I don't think its unreasonable to think people would - many people would in that context because of PC paranoia.  Stupid to admit you do though.  I think most people just wanted a quiet life.


----------



## Fong (Jan 19, 2006)

888 said:
			
		

> You lying scarab!



I liked that.


----------



## camouflage (Jan 19, 2006)

editor said:
			
		

> I can remember that phrase being used at school.



Yeah, and 'dirty arab'.


----------



## siarc (Jan 19, 2006)

> I remember (possibly the last usages of mind you) the phrase 'your like a wandering Jew' to children who wandered from room to room and wouldn't settle.




is that antisemitic in that context? it's not an apocryphal/unfalsifiable/inherently hurtful assumption like jew=avarice/african=laziness and relates to an unfortunate historical fact.


----------



## purves grundy (Jan 19, 2006)

mattkidd12 said:
			
		

> I used to hear, "you dirty arab".


Translates as 'mucky arab' ooop north


----------



## Corax (Jan 19, 2006)

I always heard it pronounced AY-rab.  I only realised what I'd really been saying when I was about 20.


----------



## Maltin (Jan 19, 2006)

bouncer_the_dog said:
			
		

> While watching sleb BB I witnessed 'Hello, Im Rula Lenska' accuse another housemate of being a 'lying arab'. Clearly I am outraged and insulted. But what exactly is the entomological significance of this.

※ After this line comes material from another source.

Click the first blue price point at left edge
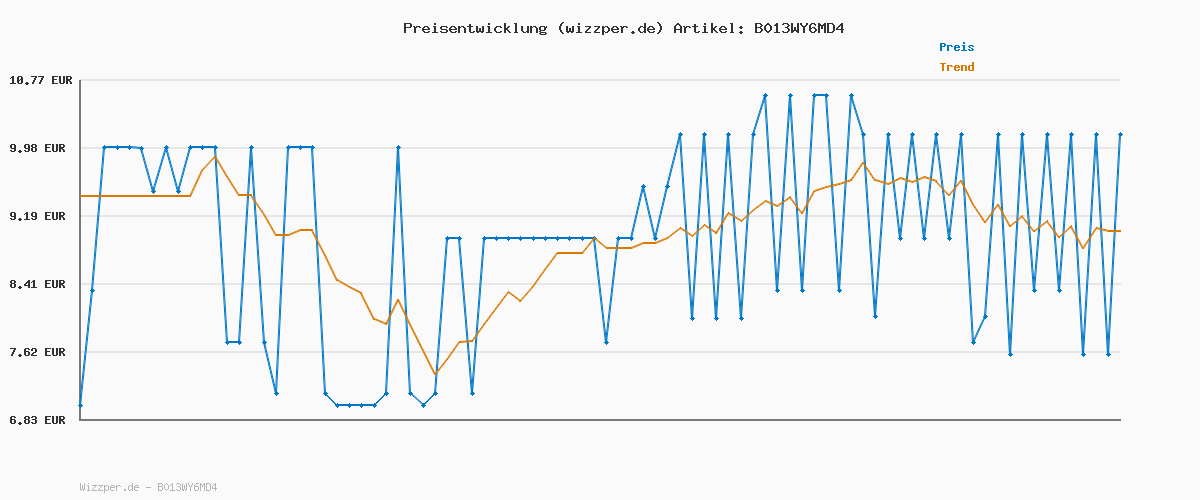 pyautogui.click(x=80, y=405)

Brewer's Phrase & Fable has the term Street Arab which it describes as "An offensive term for a homeless child, especially one who begs and steals.  The reference is to the nomadic habits of the Arabs, who had no fixed abode."

Perhaps phrases such as thieving, lying or dirty arab are a derivative of this term.


----------



## nogoodboyo (Jan 20, 2006)

It's pretty standard for English derogatory expressions to invoke foreigners and their supposed characteristics, isn't it?  Welsh on your debts, for example, or less offensive but similar things like a Chinese snooker or Irish waterfall.  They all imply that anything unEnglish is wierd in some way... not sure it's racist so much as very anglocentric.  Racist in modern terms I suppose.

Then again, the English aren't the only people who do this.  Americans describe sidespin in pool as "putting English on the ball"... same kind of thing, and I expect there are other examples from other cultures.  Part of the essential xenophobia of nations.


----------



## rennie (Jan 20, 2006)

racists, the lot of you!


----------



## bouncer_the_dog (Jan 20, 2006)

nogoodboyo said:
			
		

> anything unEnglish is wierd in some way... .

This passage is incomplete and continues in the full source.